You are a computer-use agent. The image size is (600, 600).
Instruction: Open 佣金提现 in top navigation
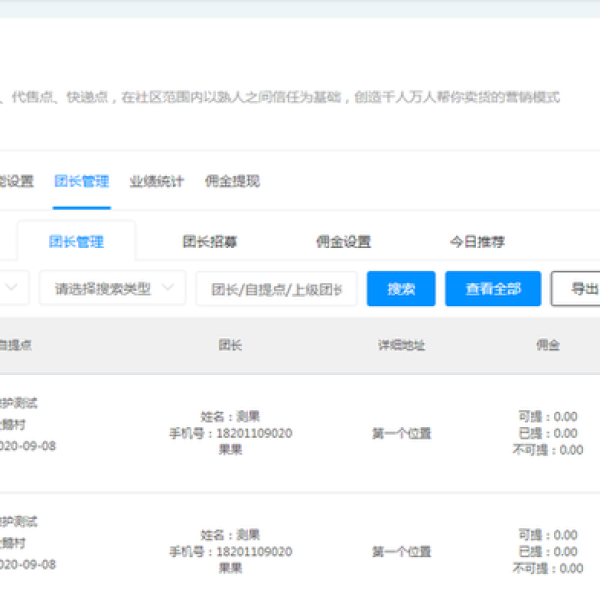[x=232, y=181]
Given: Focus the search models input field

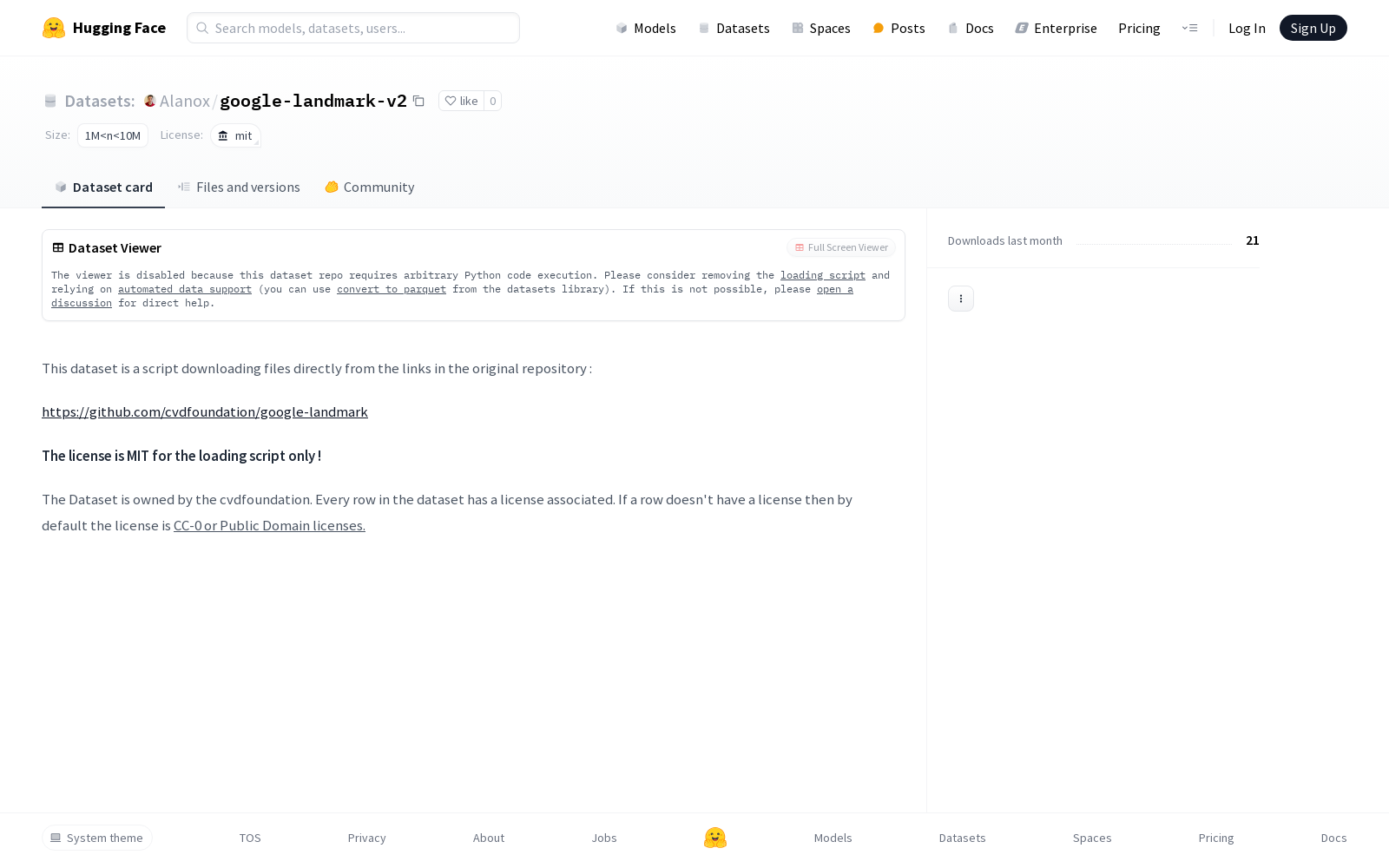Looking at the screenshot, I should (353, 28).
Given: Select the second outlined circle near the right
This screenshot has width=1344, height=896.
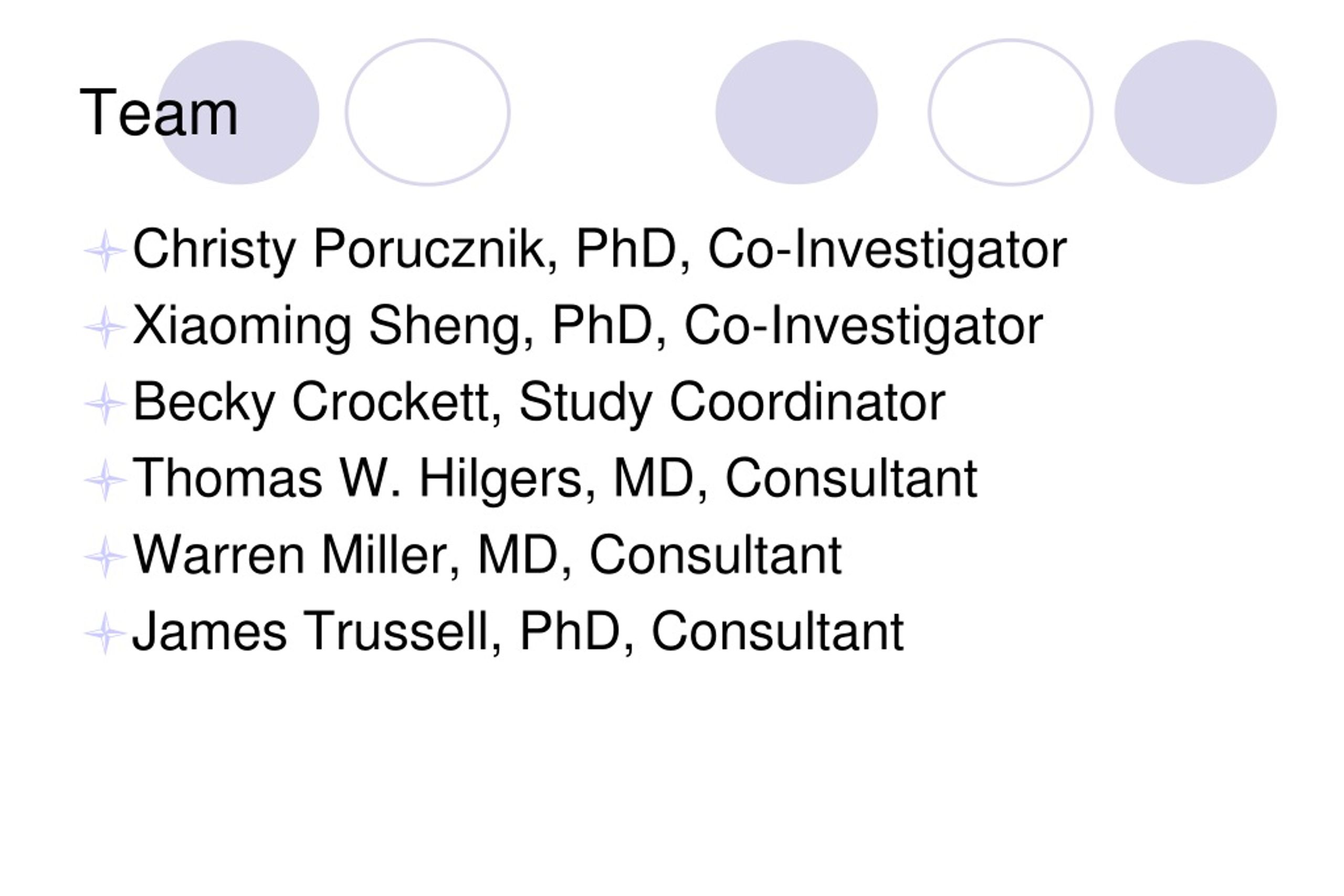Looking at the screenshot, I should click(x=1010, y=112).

--

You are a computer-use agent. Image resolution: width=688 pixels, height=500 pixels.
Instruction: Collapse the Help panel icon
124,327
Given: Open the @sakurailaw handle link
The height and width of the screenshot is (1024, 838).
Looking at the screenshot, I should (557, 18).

- **What needs to be done**: Report all lines of the data that include the word "agent".

- **Response to the task**:
You are a computer-use agent. The image size is (600, 600).
You are a computer-use agent. Image resolution: width=688 pixels, height=500 pixels.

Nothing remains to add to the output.